Marlène s'en ira un quatorze juillet. Lorsqu'il rentrera dans la maison vide, il trouvera un mot sur le lit " Je ne t'ai pas menti ".
Cette histoire d'amour qui finit mal, si elle occupe la part centrale du roman, n'accapare pas à elle seule ce qui fait la force et la richesse de cette oeuvre.
La belle Marlène, cette rousse aux cheveux annelés, à la peau claire et aux yeux verts, cette jeune beauté fatale ne vient pas de nulle part, tout comme Laurent, Roland ou encore Aude Cadou la bibliothécaire.
Grâce au choix que fait MHL de donner la parole à un grand nombre de protagonistes, ceux que j'ai cités et d'autres, de multiples vies viennent s'agréger à la trame évoquée, et ces vies ont autant de corps, de chair, de présence que celles des personnages " principaux ".
Georges, l'oncle défunt tué à seize lors d'un bombardement est " omniprésent ", comme l'est la mère de Marlène, qui n'a pas élevé sa fille parce qu'ayant fauté avec un voyageur de commerce, un " coq mâle ", comme les appelle MHL, reconverti en patron de bistrot qui s'alcoolise pendant que sa femme le trompe et compte les jours et les sous avant de le quitter...
Roland est singulièrement touchant.
Aude Cadou est un joli point d'attente, une interrogation, une interprétation à coup sûr.
La grande force de ce roman, ou une de ses grandes forces, c'est l'indissociabilité de ses personnages, la présence charnelle que leur donne en quelques mots l'auteure.
140 pages incarnées. Des vies et des personnages qui nous parlent avec d'autant plus de vérité qu'il sont vous ou moi, vous et moi.
En tout cas, j'en ai croisé beaucoup comme eux et je ne crois pas être très différent de ce qu'ils sont. Mes racines limousines ne sont en plus pas très éloignées du Cantal... qui était le fromage préféré de ma grand-mère maternelle ( sourire ).
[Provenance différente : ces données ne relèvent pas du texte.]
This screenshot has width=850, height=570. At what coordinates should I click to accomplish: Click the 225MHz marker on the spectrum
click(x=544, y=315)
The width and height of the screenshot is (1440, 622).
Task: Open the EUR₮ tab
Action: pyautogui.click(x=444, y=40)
Deux ou trois heures de lecture plaisir, de lecture émotion, de lecture sensuelle, de lecture charnelle, de lecture réflexion, de lecture gratification.
Presque pas de dialogues mais des prises de paroles alternées qui se relaient, se font écho et qui donnent une saveur particulière et à ce très joli roman.